Background
In this Project we aimed to create a Application for the Vuzik’s Blade smart glasses.
Students
Sergio Guerrero
Vivek Patel
Roshan Shrestha
Micah Hall
Connor Morris
System Overview
Bowdie’s architecture involves two main components: the smartglass application and a server. The smartglass application contains five subsystems that operate directly on the glasses: the Vuzix Blade system, the computer vision system, the AR display system, the map and routing system, and the gesture sensing system. The Vuzix Blade system includes the core functionalities provided by the Vuzix Blade glasses including the built-in microphone, the built-in speech processing capabilities, the Vuzix speech recognition library, and internet search capabilities. The computer vision system includes the built-in camera on the glasses, an API request sender that communicates with the server’s API, an object recognition handler that uses object recognition results, a text recognition handler that uses text recognition results, and a coin counting handler that uses coin counting results. The AR display system includes the physical display in the lens of the glasses and the logic for displaying information from other parts of the application. The map and routing system includes a speech handler that performs custom speech recognition to obtain a destination from the user, the Google Maps Directions API that provides routing information, parsing logic that extracts results from the Google Maps API, and a routing processing algorithm that navigates the user through their route. Lastly, the gesture sensing system includes a hand-held sensor that gathers positional data and a gesture sensing algorithm that detects the gestures the user makes with the sensor. The server includes an API that communicates with the application to perform object recognition, text recognition, coin counting, and speech recognition. For object recognition and text recognition, the server uses an image sent from the application with Bing’s Visual Search API to extract vision information to be displayed in the app. For coin counting, the server uses the image with YOLO, having been trained on images of coins. Finally for speech recognition, the server uses audio recorded by the map and routing system’s speech handler with Google’s Cloud Speech-to Text API.
What I worked on
I worked on the Custom object recognition part of it where I trained US Coins. The end goal was to be able to take a picture of the coins with the Vuzik’s blade glasses and it would be able to return you the total amount of money.
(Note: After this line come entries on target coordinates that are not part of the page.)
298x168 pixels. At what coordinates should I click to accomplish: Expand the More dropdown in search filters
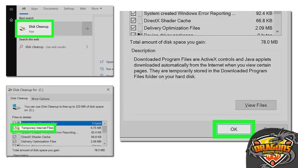coord(97,9)
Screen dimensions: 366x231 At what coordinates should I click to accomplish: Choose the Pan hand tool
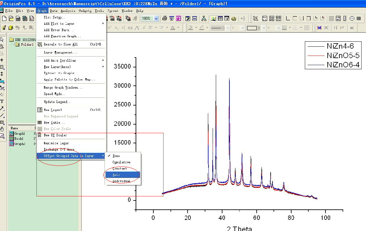[2, 129]
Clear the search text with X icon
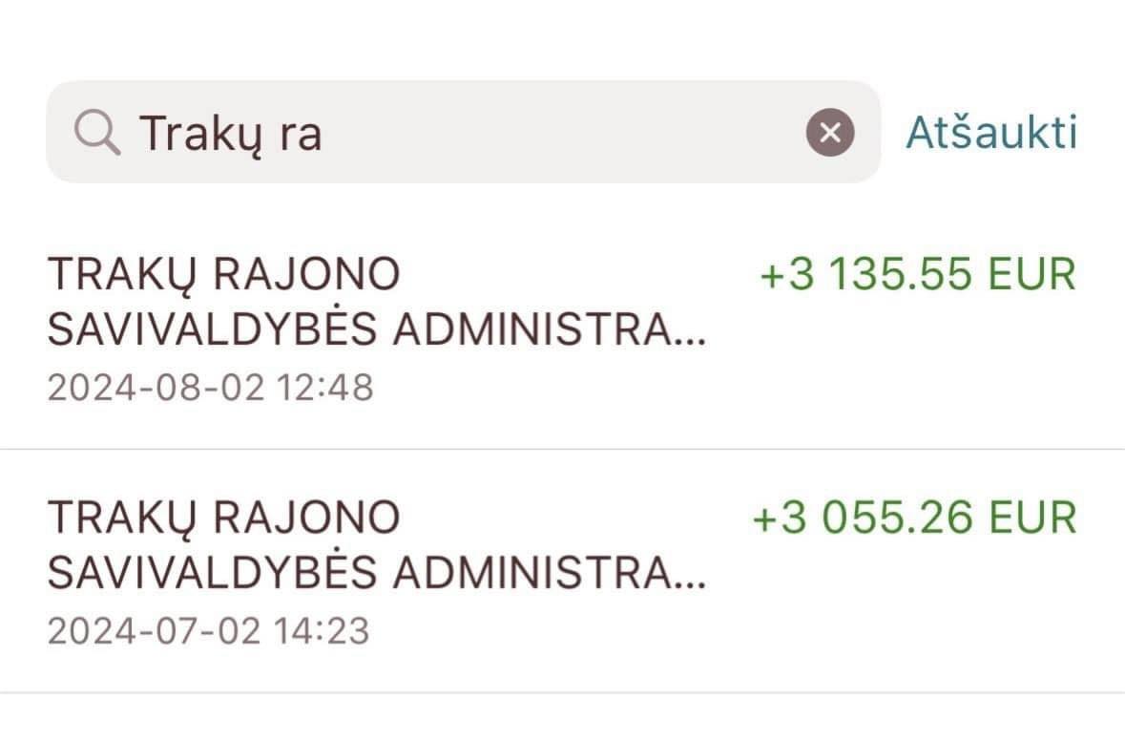Screen dimensions: 1125x741 (830, 133)
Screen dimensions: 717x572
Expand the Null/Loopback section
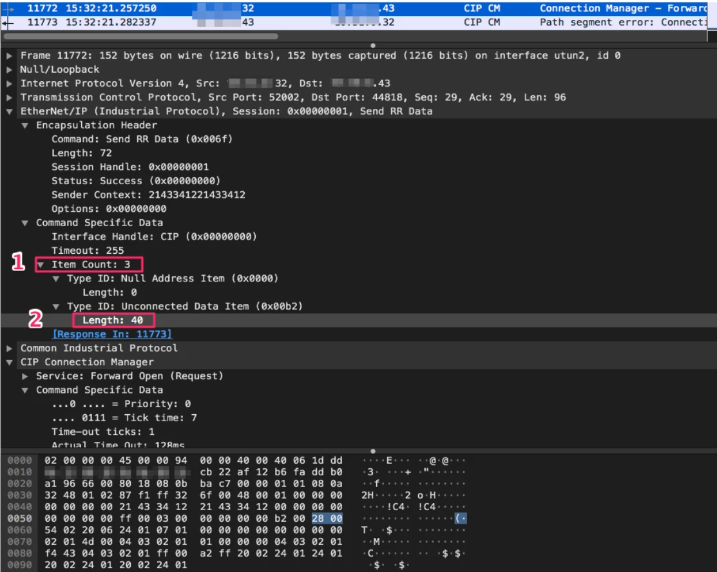click(9, 70)
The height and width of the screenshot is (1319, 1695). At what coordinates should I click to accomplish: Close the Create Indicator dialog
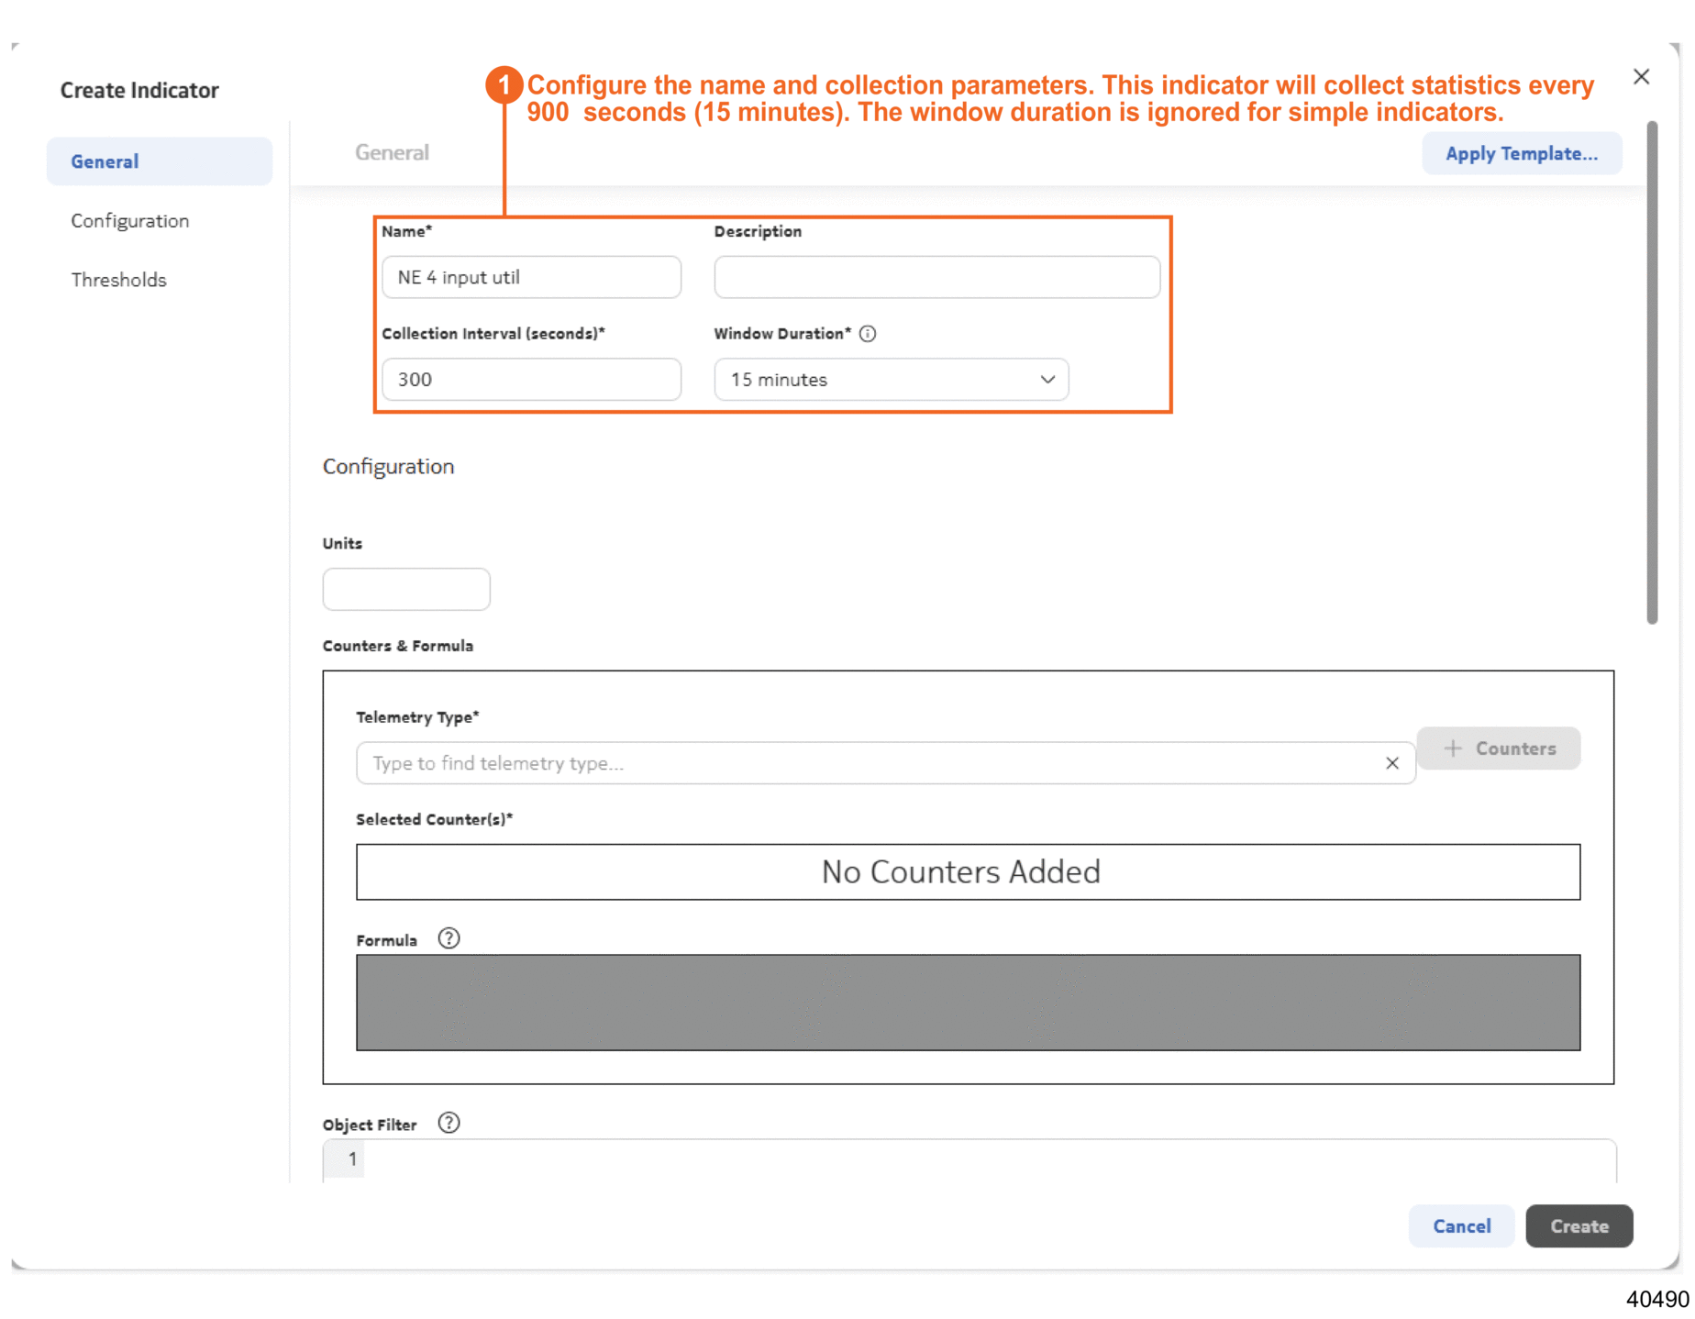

The concept is simple enough but since I had no experience with Computer Vision I had to do much research. We settled with using YOLOV3 as our method of training since it has it built into it. To train the Coins, I first had to download about 300~ of images of US coins and use labelImg to label the coins in the images so the model could get to know what each different coin looked like in different settings. For the training I used Google Collab GPU. Once I did the training which took about 10 Hours, I downloaded the weights file to the VM that we were using and began testing with images taken with the Vuzik’s blade. I quickly realized that it was not going to work since the images taken by the glasses were a much lower resolution. We took around 300 images with the glasses and once again labeled those and ran the model. We got better results but not perfect.